Immanuel Quickley’s defense and rebounding skills have become key parts of his and the Knicks’ success. 

When Immanuel Quickley was drafted, his defense with the University of Kentucky was not necessarily at the top of minds amongst the Knicks’ front office. What they saw from Quickley — a small but quick guard who was a sharpshooter from three-point range, and at the time, the chance to be the New York Knicks’ answer at point guard — was enough for them to pull the trigger and draft him 25th overall in 2020.

There were plenty of hot takes regarding the guard who was coming off winning the SEC Player of the Year award – CBS Sports had him ranked as a D+ draft pick, saying “his upside just does not match this place in the draft, but he could be a good shooter if nothing else.”
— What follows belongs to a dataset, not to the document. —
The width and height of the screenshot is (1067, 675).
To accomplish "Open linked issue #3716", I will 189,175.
Now in his third season with the Knicks, Quickley has taken both fans and the organization by surprise. That shock comes from two things: one, his clear ability to perform at a high level in a starting role, which he has been doing since RJ Barrett was sidelined in December. And two, he is becoming one of the league’s premier defenders at the guard position.

The latter has really boosted his numbers in a few areas, and he shows night in and night out how staunch of a defender he can be alongside Quentin Grimes. Overall, Quickley has staked his claim as a true New York Knick this season – a player who never leaves his feet, keeps his arms straight up to defend against a shot, and will chase you around the court to ensure you have little to no chance at getting an advantageous spot for your jumper.
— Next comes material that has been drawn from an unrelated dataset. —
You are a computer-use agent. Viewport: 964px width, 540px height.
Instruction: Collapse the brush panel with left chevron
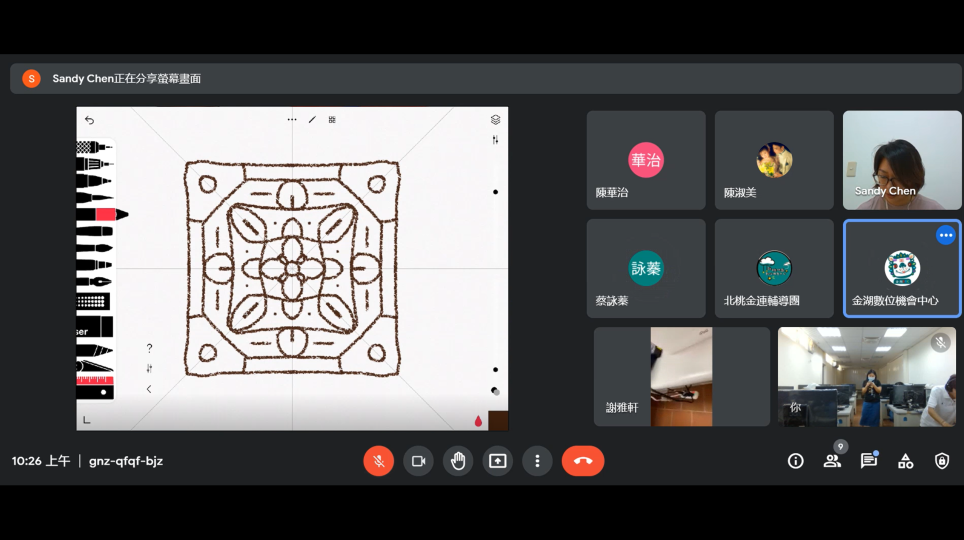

Let’s take a look at some numbers that support the case for Immanuel Quickley joining the All-Defense team for the 2022-23 season.
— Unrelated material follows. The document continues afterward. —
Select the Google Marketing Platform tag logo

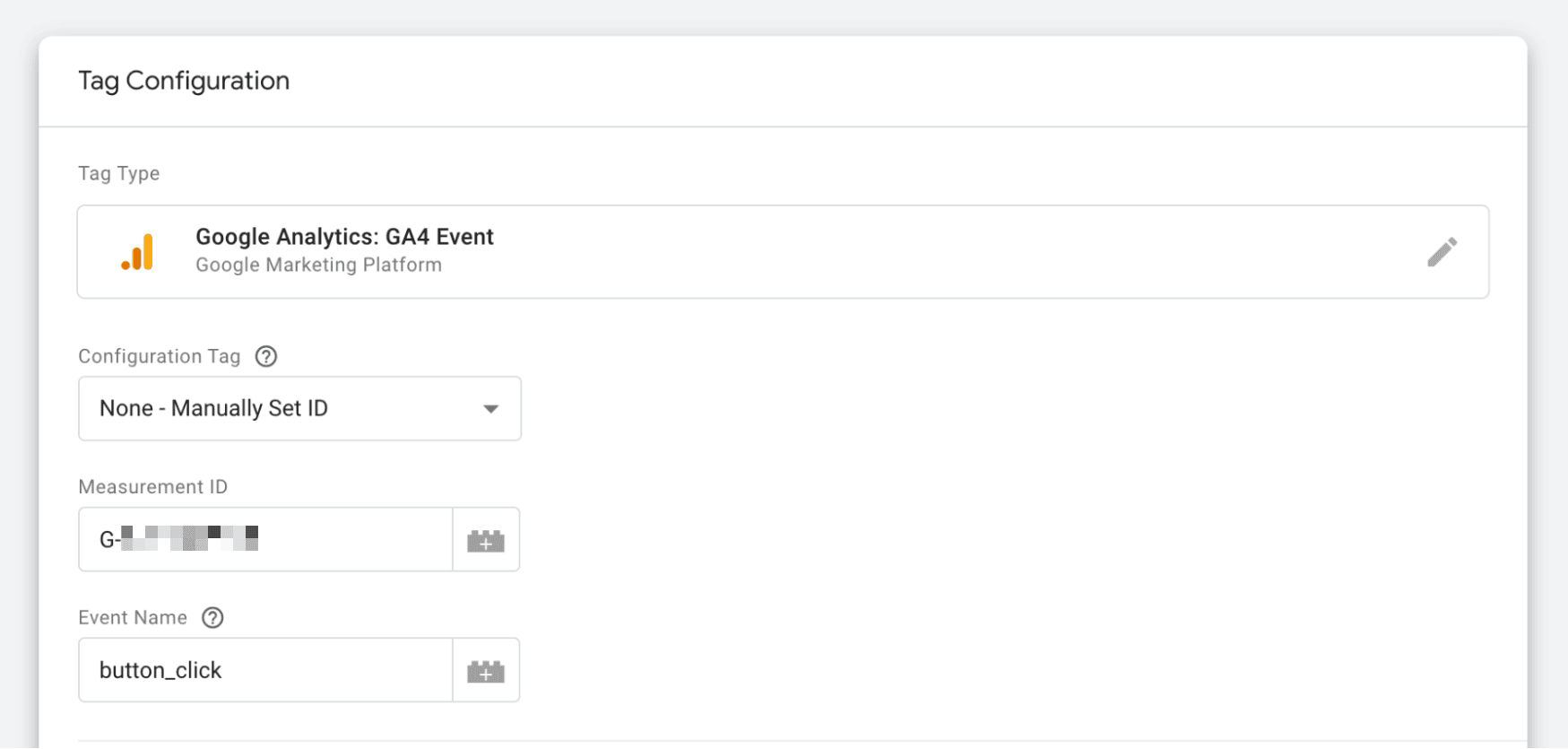(x=137, y=252)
Quickley is currently averaging 4.1 rebounds per game, which is a jump from his average of 3.2 per game last season, and just 2.1 per game his rookie season. But, with a huge increase in minutes, Quickley has been able to flex his rebounding prowess more often.

Players are also shooting 42.3% against Quickley, with even smaller chances of scoring against him, with 31.2% of shots made, while he is defending the three-point line. This lands him 28th overall in the league amongst starters, and per 36 minutes a game. Amongst Eastern Conference guards, he is grabbing 65.3% of rebounds that he has the chance of collecting when on the floor.

The Knicks, after starting off the year slipping up on the defensive end, are now sitting with the 12th overall defense in the league. Certainly, the play from Quickley has only helped to boost their numbers and effort in that category with their backcourt defense being the biggest question mark to open the season. With him and Grimes on the floor together, the starting unit has the grounding it needed to actually get and maintain leads during games. Quickley is currently ranked 12th overall in the NBA with 0.135 defensive win shares, which means he ranks amongst some heavy hitters like Joel Embiid, Desmond Bane and Giannis Antetokounmpo for how much he contributes to New York not allowing opponents to score. Considering that he has only started for the last eight games, this ranking is a testament to his impact this season so far on defense.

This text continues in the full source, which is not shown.